§ **Aim of the exercise**:
Reproduce the records from the line containing "Where should I" through the end, requests included, multiplying each coordinate in the answers by 0.95 and rounding to the nearest whole number, halves rounding up. Leave the pictures out.

§ **Data items**:
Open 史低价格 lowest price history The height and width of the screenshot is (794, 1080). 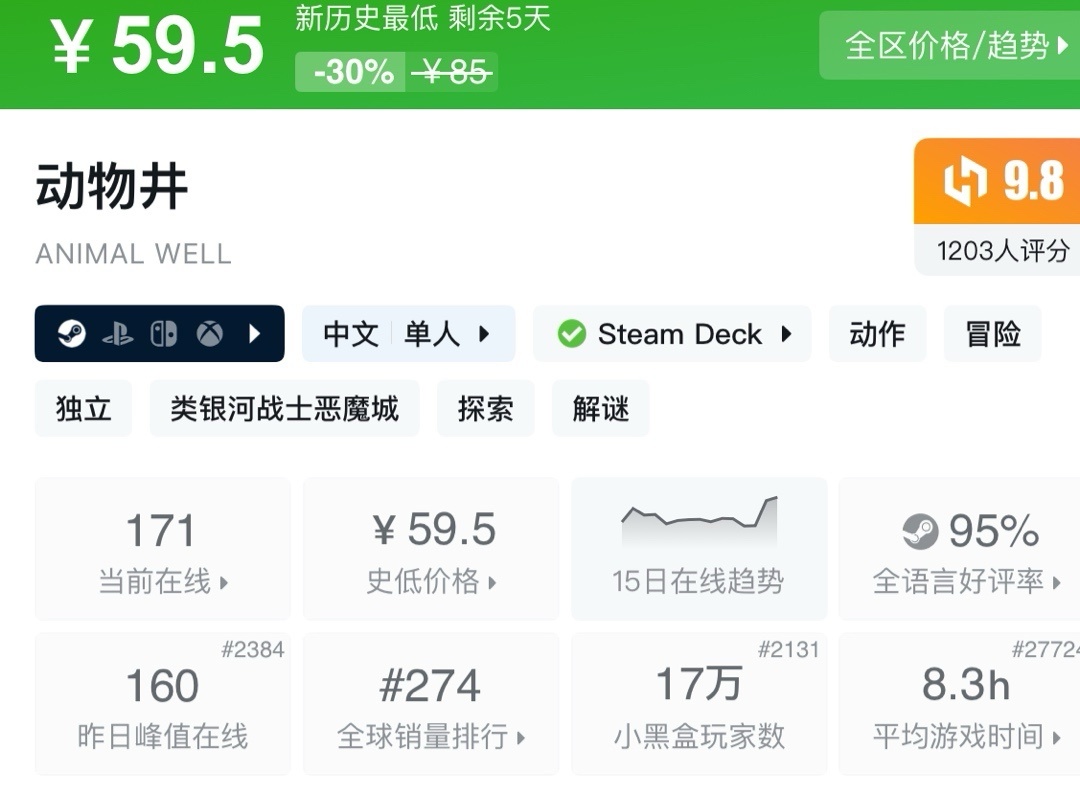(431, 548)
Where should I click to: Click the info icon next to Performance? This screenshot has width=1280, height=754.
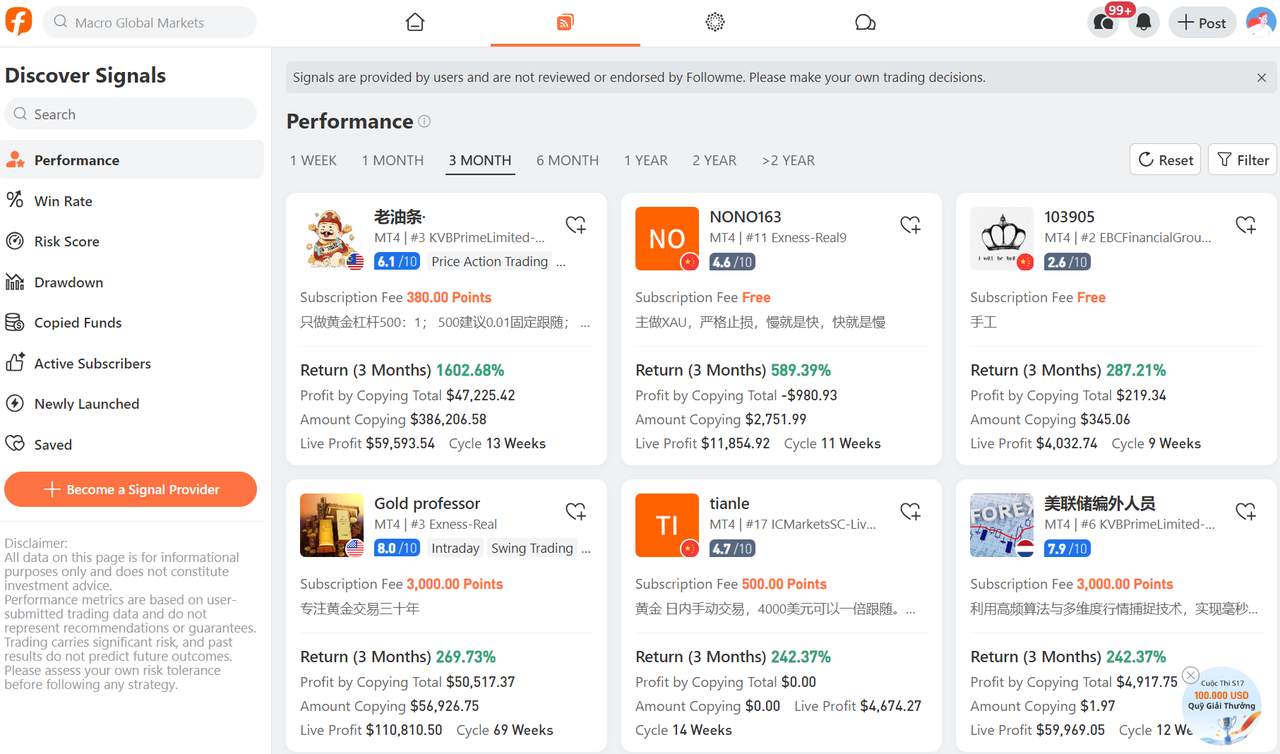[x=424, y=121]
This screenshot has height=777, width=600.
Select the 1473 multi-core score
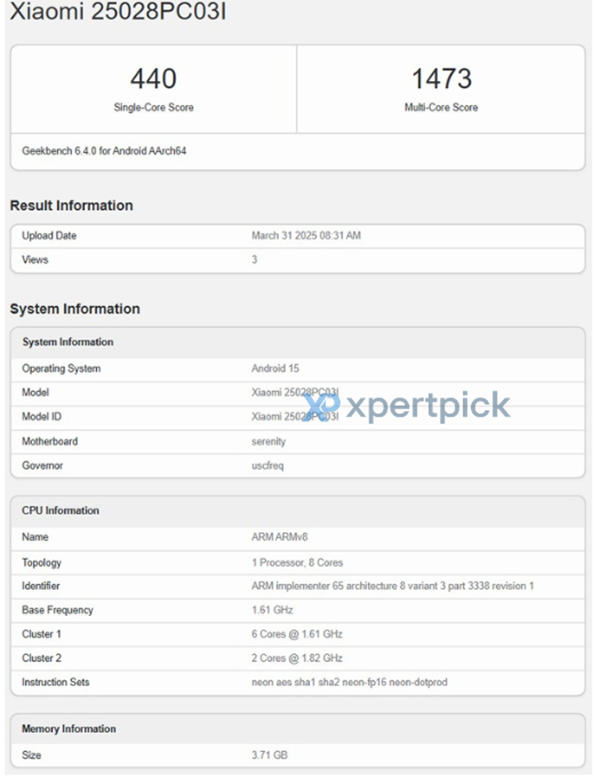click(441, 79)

§ **Answer below**:
Where should I click to: Click the info icon next to Performance? This screenshot has width=1280, height=754.
[x=403, y=115]
This screenshot has height=777, width=600.
Select the 1473 multi-core score
click(419, 75)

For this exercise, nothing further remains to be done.